On April 22, 1994, while working as a shop supervisor and diesel mechanic at a construction company, decedent suffered a myocardial infarction which resulted in his death. Claimant, decedent's spouse, filed a claim for workers' compensation death benefits alleging that decedent's myocardial infarction and resulting death were caused by stressful and strenuous work-related activities, relying on the presumption of compensability in Workers' Compensation Law § 21(1). The Workers' Compensation Board ruled that decedent's death was not causally related to his employment and denied the claim for death benefits, having found that the employer sufficiently rebutted the presumption of compensability with evidence that decedent's death resulted solely from significant preexisting coronary risk factors. Claimant appeals.

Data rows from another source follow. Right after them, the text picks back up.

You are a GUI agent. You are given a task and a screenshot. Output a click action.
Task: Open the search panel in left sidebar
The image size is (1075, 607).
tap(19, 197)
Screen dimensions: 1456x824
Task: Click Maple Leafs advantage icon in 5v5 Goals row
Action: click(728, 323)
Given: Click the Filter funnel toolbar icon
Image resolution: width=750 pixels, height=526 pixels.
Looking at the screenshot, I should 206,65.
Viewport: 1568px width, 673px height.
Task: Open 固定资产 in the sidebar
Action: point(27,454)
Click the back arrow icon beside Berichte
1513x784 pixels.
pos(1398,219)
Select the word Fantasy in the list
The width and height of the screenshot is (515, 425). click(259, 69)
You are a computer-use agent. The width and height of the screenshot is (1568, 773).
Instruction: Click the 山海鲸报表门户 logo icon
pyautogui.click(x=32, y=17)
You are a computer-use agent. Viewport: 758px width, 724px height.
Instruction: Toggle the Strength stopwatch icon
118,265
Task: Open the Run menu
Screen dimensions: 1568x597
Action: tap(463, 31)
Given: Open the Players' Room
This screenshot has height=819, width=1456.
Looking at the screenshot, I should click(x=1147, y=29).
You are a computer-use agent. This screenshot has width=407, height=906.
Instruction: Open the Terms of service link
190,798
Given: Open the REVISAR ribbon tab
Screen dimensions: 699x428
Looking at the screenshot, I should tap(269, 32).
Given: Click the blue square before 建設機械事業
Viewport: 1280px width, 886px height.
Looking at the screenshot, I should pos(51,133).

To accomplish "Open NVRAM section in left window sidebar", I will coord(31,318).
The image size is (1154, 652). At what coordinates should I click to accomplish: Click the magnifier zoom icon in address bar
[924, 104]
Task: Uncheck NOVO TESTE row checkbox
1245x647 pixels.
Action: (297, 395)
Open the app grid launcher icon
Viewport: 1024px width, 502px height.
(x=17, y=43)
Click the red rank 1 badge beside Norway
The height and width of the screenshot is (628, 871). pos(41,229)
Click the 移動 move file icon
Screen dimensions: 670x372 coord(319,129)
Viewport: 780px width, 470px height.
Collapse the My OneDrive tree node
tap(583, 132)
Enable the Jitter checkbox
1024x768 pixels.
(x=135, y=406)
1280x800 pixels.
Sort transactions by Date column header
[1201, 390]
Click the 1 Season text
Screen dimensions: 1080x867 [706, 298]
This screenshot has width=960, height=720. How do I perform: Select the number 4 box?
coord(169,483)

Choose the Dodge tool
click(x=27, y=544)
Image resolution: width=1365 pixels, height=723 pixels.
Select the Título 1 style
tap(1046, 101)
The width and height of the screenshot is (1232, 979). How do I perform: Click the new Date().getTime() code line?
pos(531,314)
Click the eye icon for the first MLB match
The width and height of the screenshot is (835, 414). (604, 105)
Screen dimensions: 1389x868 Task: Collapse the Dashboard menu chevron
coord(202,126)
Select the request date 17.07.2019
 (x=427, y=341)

We affirm. The employer's consulting cardiologist testified that decedent's myocardial infarction was caused solely by preexisting risk factors, including heavy cigarette smoking and a family history of heart disease, and was not related to any stressful or strenuous employment activity. Even decedent's treating internist was unable to state with a reasonable degree of medical certainty that decedent's work contributed to his death.
Significantly, the testimony of decedent's co-worker indicates that, despite the fact that decedent had been working long hours as a diesel mechanic for several weeks prior to his death, he had not been assigned to perform any particularly strenuous or stressful tasks and was completing paperwork at his desk for most of the morning on the day of his death. Decedent was found lying on the floor near a bulldozer by his co-worker who had returned from an errand. Although the employer bears a heavy burden in overcoming the presumption arising from an employee's unwitnessed death (see, Onody v. County of Oswego D.P.W., 223 A.D.2d 813, 813, 636 N.Y.S.2d 180; Matter of Williams v. Metropolitan Distrib., 213 A.D.2d 852, 853, 623 N.Y.S.2d 657), we cannot conclude that the Board erred in finding no causal relationship (see, Matter of Salters v. Town of Woodstock, 267 A.D.2d 720, 701 N.Y.S.2d 132; Matter of Purcell v. American Sip Corp., 248 A.D.2d 844, 670 N.Y.S.2d 222). To the extent that the record contains medical testimony to suggest that decedent's work contributed to his death, this credibility issue was within the Board's province to resolve and did not preclude a finding that the presumption of compensability had been rebutted by sufficient evidence in this case (see generally, Matter of Salters v Town of Woodstock, supra, at 132).
ORDERED that the decision is affirmed, without costs.
CARDONA, P.J., CARPINELLO, ROSE and LAHTINEN, JJ., concur.